Performance Improvement in scala dataframe operations-CodePudding

I am using a table which is partitioned by load_date column and is weekly optimized with delta optimize command as source dataset for my use case.

The table schema is as shown below:

 ----------------- -------------------- ------------ --------- -------- --------------- 
|               ID|          readout_id|readout_date|load_date|item_txt| item_value_txt|
 ----------------- -------------------- ------------ --------- -------- ---------------

Later this table will be pivoted on columns item_txt and item_value_txt and many operations are applied using multiple window functions as shown below:

val windowSpec = Window.partitionBy("id","readout_date")
val windowSpec1 = Window.partitionBy("id","readout_date").orderBy(col("readout_id") desc)
val windowSpec2 = Window.partitionBy("id").orderBy("readout_date")
val windowSpec3 = Window.partitionBy("id").orderBy("readout_date").rowsBetween(Window.unboundedPreceding, Window.currentRow)
val windowSpec4 = Window.partitionBy("id").orderBy("readout_date").rowsBetween(Window.unboundedPreceding, Window.currentRow-1)

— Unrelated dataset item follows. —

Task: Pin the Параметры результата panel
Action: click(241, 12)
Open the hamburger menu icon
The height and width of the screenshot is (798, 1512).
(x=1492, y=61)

These window functions are used to achieve multiple logic on the data. Even there are few joins used to process the data.

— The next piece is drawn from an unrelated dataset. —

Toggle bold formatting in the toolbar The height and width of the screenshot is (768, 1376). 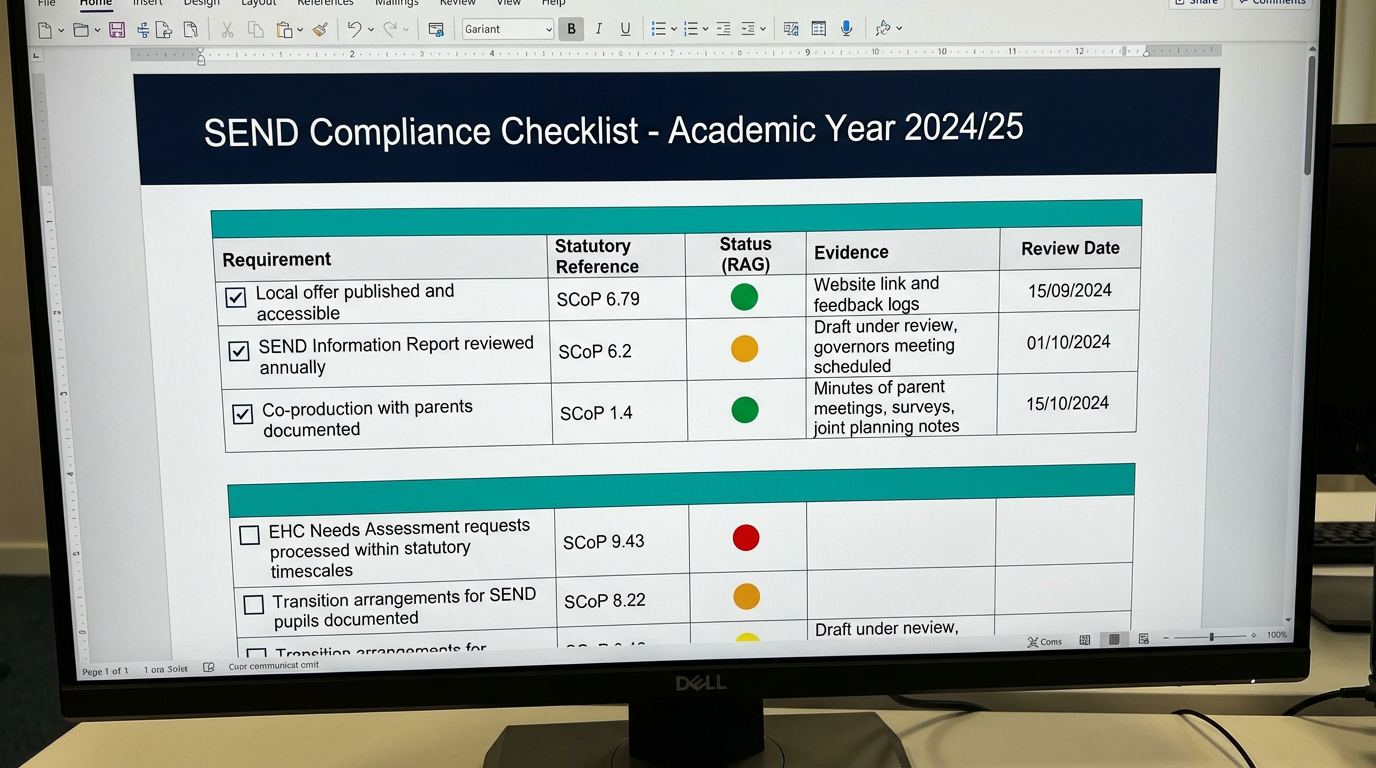point(571,29)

The final table is partitioned with readout_date and id and could see the performance is very poor as it take much time for 100 ids and 100 readout_date

If I am not partitioning the final table I am getting the below error.

Job aborted due to stage failure: Total size of serialized results of 129 tasks (4.0 GiB) is bigger than spark.driver.maxResultSize 4.0 GiB.

The expected count of id in production is billions and I expect much more throttling and performance issues while processing with complete data.

Below provided the cluster configuration and utilization metrics.

Please let me know if anything is wrong while doing repartitioning, any methods to improve cluster utilization, to improve performance...

Any leads Appreciated!

CodePudding user response：

spark.driver.maxResultSize is just a setting you can increase it. BUT it's set at 4Gigs to warn you you are doing bad things and you should optimize your work. You are doing the correct thing asking for help to optimize.

The first thing I suggest if you care about performance get rid of the windows. The first 3 windows you use could be achieved using Groupby and this will perform better. The last two windows are definitely harder to reframe as a group by, but with some reframing of the problem you might be able to do it. The trick could be to use multiple queries instead of one. And you might think that would perform worse but i'm here to tell you if you can avoid using a window you will get better performance almost every time. Windows aren't bad things, they are a tool to be used but they do not perform well on unbounded data. (Can you do anything as an intermediate step to reduce the data the window needs to examine?) Or can you use aggregate functions to complete the work without having to use a window? You should explore your options.

CodePudding user response：

Given your other answers, you should be grouping by ID not windowing by Id. And likely using aggregates(sum) by week of year/month. This would likely give you really speedy performance with the loss of some granularity. This would give you enough insight to decide to look into something deeper... or not.

If you wanted more accuracy, I'd suggest using: Converting your null's to 0's.

val windowSpec1 = Window.partitionBy("id").orderBy(col("readout_date") asc) // asc is important as it flips the relationship so that it groups the previous nulls

Then create a running total on the SIG_XX VAL or whatever signal you want to look into. Call the new column 'null-partitions'.

This will effectively allow you to group the numbers(by null-partitions) and you can then run aggregate functions using group by to complete your calculations. Window and group by can do the same thing, windows just more expensive in how it moves data, slowing things down. Group by uses a more of the cluster to do the work and speeds up the process.